◆ What to produce:
Copy each of the following items line for line, with no changes.

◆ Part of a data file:
=-=-=
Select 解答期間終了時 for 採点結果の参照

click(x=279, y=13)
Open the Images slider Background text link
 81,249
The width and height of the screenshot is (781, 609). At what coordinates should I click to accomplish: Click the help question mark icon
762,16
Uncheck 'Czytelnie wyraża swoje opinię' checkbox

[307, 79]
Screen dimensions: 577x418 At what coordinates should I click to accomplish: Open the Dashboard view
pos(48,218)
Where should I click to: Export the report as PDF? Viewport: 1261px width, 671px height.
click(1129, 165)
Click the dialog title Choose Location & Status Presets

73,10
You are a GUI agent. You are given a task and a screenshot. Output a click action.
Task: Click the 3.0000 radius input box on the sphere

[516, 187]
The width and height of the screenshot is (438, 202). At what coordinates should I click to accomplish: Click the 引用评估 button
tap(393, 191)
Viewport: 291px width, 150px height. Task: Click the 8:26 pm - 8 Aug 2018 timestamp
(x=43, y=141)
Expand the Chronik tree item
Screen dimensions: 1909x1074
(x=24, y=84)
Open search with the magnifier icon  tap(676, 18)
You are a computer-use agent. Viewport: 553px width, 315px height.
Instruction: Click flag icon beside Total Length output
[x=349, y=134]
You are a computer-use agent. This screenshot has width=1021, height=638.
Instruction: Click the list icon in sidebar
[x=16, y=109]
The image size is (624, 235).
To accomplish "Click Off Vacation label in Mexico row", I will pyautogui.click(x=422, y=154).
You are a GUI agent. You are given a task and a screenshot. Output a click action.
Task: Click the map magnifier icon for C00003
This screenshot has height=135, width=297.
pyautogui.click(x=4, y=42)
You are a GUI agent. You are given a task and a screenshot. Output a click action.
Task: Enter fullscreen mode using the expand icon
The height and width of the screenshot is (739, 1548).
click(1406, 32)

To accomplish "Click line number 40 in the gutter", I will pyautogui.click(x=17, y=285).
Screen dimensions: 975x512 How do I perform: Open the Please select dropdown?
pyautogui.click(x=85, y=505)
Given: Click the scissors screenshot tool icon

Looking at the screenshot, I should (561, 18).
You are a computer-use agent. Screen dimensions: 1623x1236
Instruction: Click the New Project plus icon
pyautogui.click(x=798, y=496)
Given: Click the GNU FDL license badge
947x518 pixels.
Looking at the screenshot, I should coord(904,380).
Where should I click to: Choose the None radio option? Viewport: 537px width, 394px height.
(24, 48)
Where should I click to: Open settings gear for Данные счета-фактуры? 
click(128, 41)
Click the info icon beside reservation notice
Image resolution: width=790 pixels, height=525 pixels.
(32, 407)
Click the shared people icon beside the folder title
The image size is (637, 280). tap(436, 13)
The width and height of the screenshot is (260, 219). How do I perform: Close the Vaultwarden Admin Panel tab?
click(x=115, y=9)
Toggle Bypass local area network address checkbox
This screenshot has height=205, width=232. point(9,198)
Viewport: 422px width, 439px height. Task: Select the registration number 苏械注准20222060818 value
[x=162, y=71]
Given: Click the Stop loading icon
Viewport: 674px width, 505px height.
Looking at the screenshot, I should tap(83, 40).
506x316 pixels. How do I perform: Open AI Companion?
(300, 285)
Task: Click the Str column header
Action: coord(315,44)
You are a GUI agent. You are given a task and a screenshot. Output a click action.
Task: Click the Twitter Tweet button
=-=-=
◆ Reply to the exercise:
Select 解答期間終了時 for 採点結果の参照

click(x=279, y=13)
Open the Images slider Background text link
 81,249
The width and height of the screenshot is (781, 609). At what coordinates should I click to accomplish: Click the help question mark icon
762,16
Uncheck 'Czytelnie wyraża swoje opinię' checkbox

[307, 79]
Screen dimensions: 577x418 At what coordinates should I click to accomplish: Open the Dashboard view
pos(48,218)
Where should I click to: Export the report as PDF? Viewport: 1261px width, 671px height.
click(1129, 165)
Click the dialog title Choose Location & Status Presets

73,10
You are a GUI agent. You are given a task and a screenshot. Output a click action.
Task: Click the 3.0000 radius input box on the sphere

[516, 187]
The width and height of the screenshot is (438, 202). At what coordinates should I click to accomplish: Click the 引用评估 button
tap(393, 191)
Viewport: 291px width, 150px height. Task: Click the 8:26 pm - 8 Aug 2018 timestamp
(x=43, y=141)
Expand the Chronik tree item
Screen dimensions: 1909x1074
(x=24, y=84)
Open search with the magnifier icon  tap(676, 18)
You are a computer-use agent. Viewport: 553px width, 315px height.
Instruction: Click flag icon beside Total Length output
[x=349, y=134]
You are a computer-use agent. This screenshot has width=1021, height=638.
Instruction: Click the list icon in sidebar
[x=16, y=109]
The image size is (624, 235).
To accomplish "Click Off Vacation label in Mexico row", I will pyautogui.click(x=422, y=154).
You are a GUI agent. You are given a task and a screenshot. Output a click action.
Task: Click the map magnifier icon for C00003
This screenshot has height=135, width=297.
pyautogui.click(x=4, y=42)
You are a GUI agent. You are given a task and a screenshot. Output a click action.
Task: Enter fullscreen mode using the expand icon
The height and width of the screenshot is (739, 1548).
click(1406, 32)

To accomplish "Click line number 40 in the gutter", I will pyautogui.click(x=17, y=285).
Screen dimensions: 975x512 How do I perform: Open the Please select dropdown?
pyautogui.click(x=85, y=505)
Given: Click the scissors screenshot tool icon

Looking at the screenshot, I should (561, 18).
You are a computer-use agent. Screen dimensions: 1623x1236
Instruction: Click the New Project plus icon
pyautogui.click(x=798, y=496)
Given: Click the GNU FDL license badge
947x518 pixels.
Looking at the screenshot, I should coord(904,380).
Where should I click to: Choose the None radio option? Viewport: 537px width, 394px height.
(24, 48)
Where should I click to: Open settings gear for Данные счета-фактуры? 
click(128, 41)
Click the info icon beside reservation notice
Image resolution: width=790 pixels, height=525 pixels.
(32, 407)
Click the shared people icon beside the folder title
The image size is (637, 280). tap(436, 13)
The width and height of the screenshot is (260, 219). How do I perform: Close the Vaultwarden Admin Panel tab?
click(x=115, y=9)
Toggle Bypass local area network address checkbox
This screenshot has height=205, width=232. point(9,198)
Viewport: 422px width, 439px height. Task: Select the registration number 苏械注准20222060818 value
[x=162, y=71]
Given: Click the Stop loading icon
Viewport: 674px width, 505px height.
Looking at the screenshot, I should tap(83, 40).
506x316 pixels. How do I perform: Open AI Companion?
(300, 285)
Task: Click the Str column header
Action: coord(315,44)
You are a GUI agent. You are given a task and a screenshot. Output a click action.
Task: Click the Twitter Tweet button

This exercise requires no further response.